- _Task list_:
1 > Answer these about the C++ book thread:
(a) Which book does it call the ultimate C++ textbook?
(b) What is C++ Concurrency in Action focused on?
(c) Which two usenet newsgroups does it name?
2 > Write out the C++ book thread from "In a second" up to and including "for the language).", word for word.

- _Page extract_:
┄┄┄┄┄┄

As an aside, TDD and refactoring also aren't as mature in C++ (vs Java, C# and
Javascript).

------
Davidbrcz
Some good C++98 books :

\- Accelerated C++: Practical Programming. A good quick tour of C++98

\- Effective C++, More Effective C++,Exceptional C++, C++ Coding Standard

Many patterns to follow or be aware of. More generally, any book by Herb
Sutter.

Good recent books (msut have !!):

\- Effective Modern C++ (same as previous, but more focused on C++11 and 14)

\- Programming: Principles and Practice Using C++ (A general introduction book
by Stroustrup on programming using C++)

\- C++ Primer (The spiriual son of Accelerated C++, the best introduction book
about C++ I know)

The textbook and more specific books :

\- The C++ Programming Language (the ultimate C++ textbook)

\- C++ Template the complete Guide (focused on templates)

\- C++ Concurrency in Action (focused on threading)

In a second time, have also a look at some libraries like boost (many specific
purpose components), Qt (huge framework for making GUI), Poco.

\- Website [https://isocpp.org/](https://isocpp.org/) (the official website
for the language).

\- Have a look at usenet (comp.lang.c++ and comp.lang.c++.moderated), CppCon's
videos, Meeting C++ videos and Channel 9

┄┄┄┄┄┄

- _Data shown_:
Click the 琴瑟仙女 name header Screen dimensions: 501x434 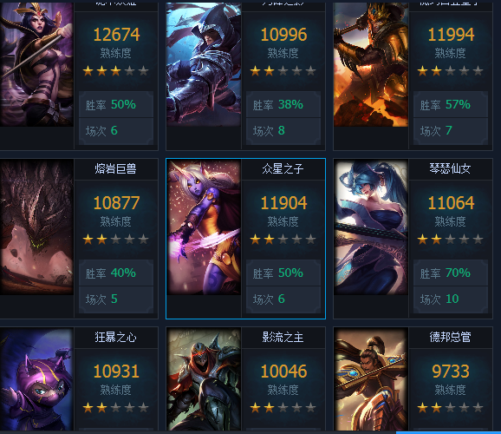pos(450,168)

┄┄┄┄┄┄

- _Solutions to the tasks_:
1 >
(a) The C++ Programming Language
(b) Threading
(c) comp.lang.c++ and comp.lang.c++.moderated

2 >
In a second time, have also a look at some libraries like boost (many specific
purpose components), Qt (huge framework for making GUI), Poco.

\- Website [https://isocpp.org/](https://isocpp.org/) (the official website
for the language).